W Kopalni Soli Kłodawa, gdyby mogli o coś prosić świętego Mikołaja, pewnie poprosiliby o zimę. Taką prawdziwą, długą, ze śniegiem i mrozem. Podstawowym produktem kłodawskiej kopalni i jej źródłem utrzymania jest sól drogowa, czyli ta do posypywania dróg i chodników. Ostatnie zimy były lekkie i niezbyt śnieżne, co niekorzystnie odbiło się na kondycji finansowej czekającej na prywatyzację firmy. Poza tym kopalnia produkuje sól do celów przemysłowych i spożywczych. Ale prawdziwą sławę zawdzięcza solnym kruchom.
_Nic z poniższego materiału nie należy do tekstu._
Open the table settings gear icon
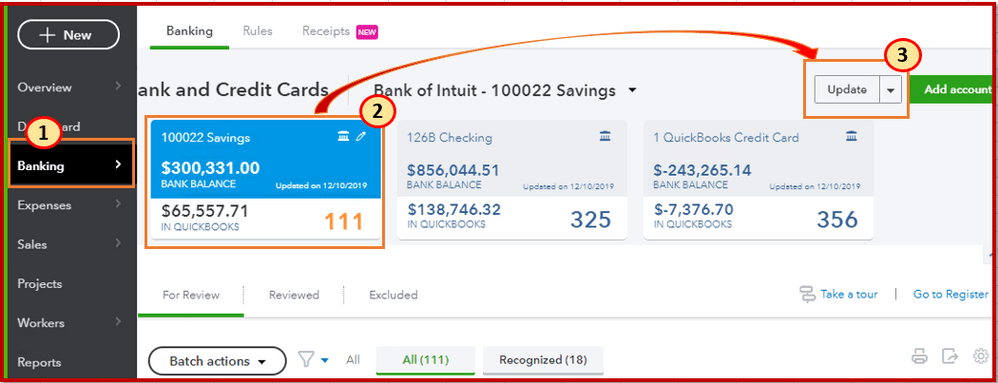 (x=980, y=356)
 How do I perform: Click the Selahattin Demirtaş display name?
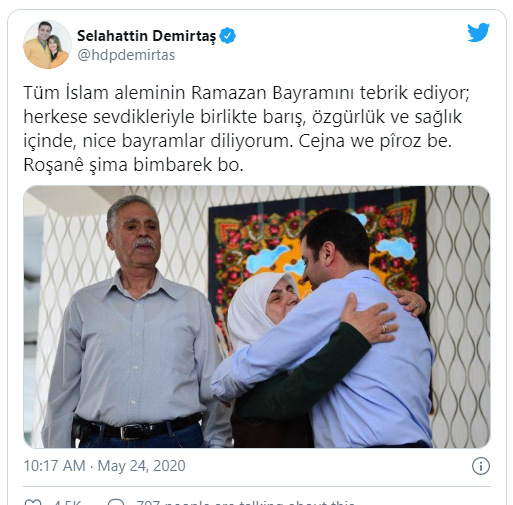146,36
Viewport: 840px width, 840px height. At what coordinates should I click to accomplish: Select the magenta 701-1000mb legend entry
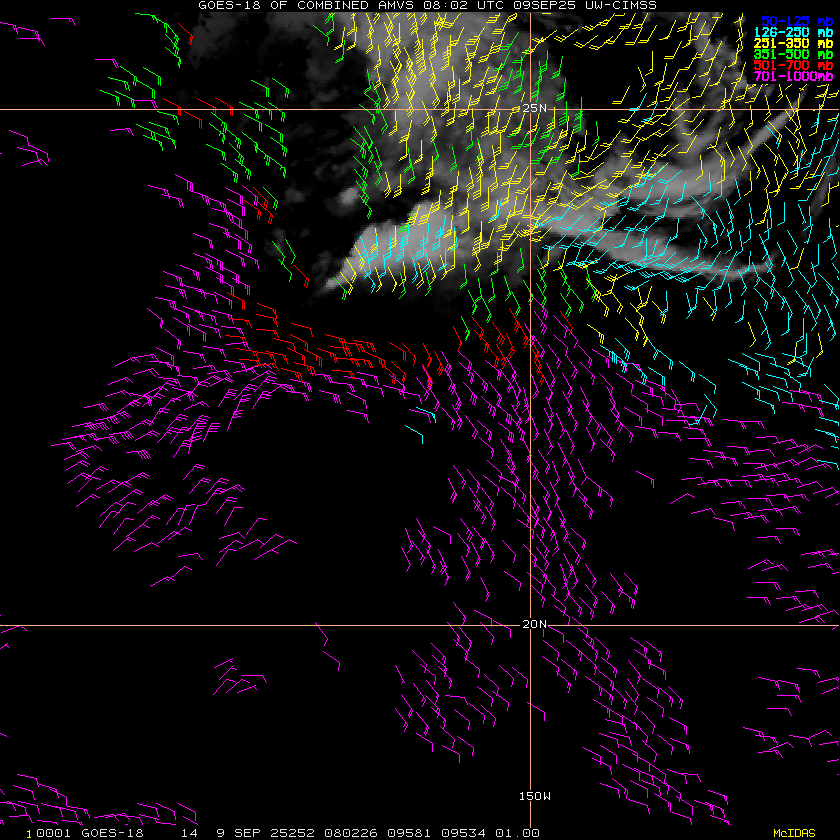(794, 76)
Tak nazywa się bryły soli o charakterystycznym, różowym odcieniu. Służą do produkcji galanterii solnej: rzeźb, świeczników i szczególnie ostatnio popularnych lamp. Bryła soli podświetlona od wewnątrz ujawnia swą naturalną urodę, a na dodatek działa leczniczo. Dlatego kruchami wykłada się ściany solnych grot w sanatoriach, ośrodkach spa i salonach leczniczo-kosmetycznych. Kłodawa jest jedynym miejscem w Europie, gdzie można znaleźć tak zabarwione i jednorodne bryły soli. Na świecie konkuruje z nią jedynie wydobywana w Pakistanie sól himalajska, nieco bardziej czerwona.
Kruchy skarb
Nie są to cytaty z folderu reklamowego, ale ustalenia postępowania prowadzonego kilka lat temu przez Urząd Ochrony Konkurencji i Konsumentów. Jeden z odbiorców kruchów poskarżył się, że kopalnia śrubuje ceny, wykorzystując swoją monopolistyczną pozycję. W ciągu kilku lat skoczyły o 500 proc. UOKiK pochylił się więc nad bryłami soli i okazało się, że to trudne zadanie. Nie można dokonać analizy rynku kruchów, bo taki na naszym kontynencie nie istnieje. Nie można też prześledzić kosztów produkcji, bo dla kopalni to działalność uboczna. Porównując jednak zmiany cen innych gatunków soli, urząd doszedł do wniosku, że kopalnia z kruchami, jak to monopolista, przeszarżowała.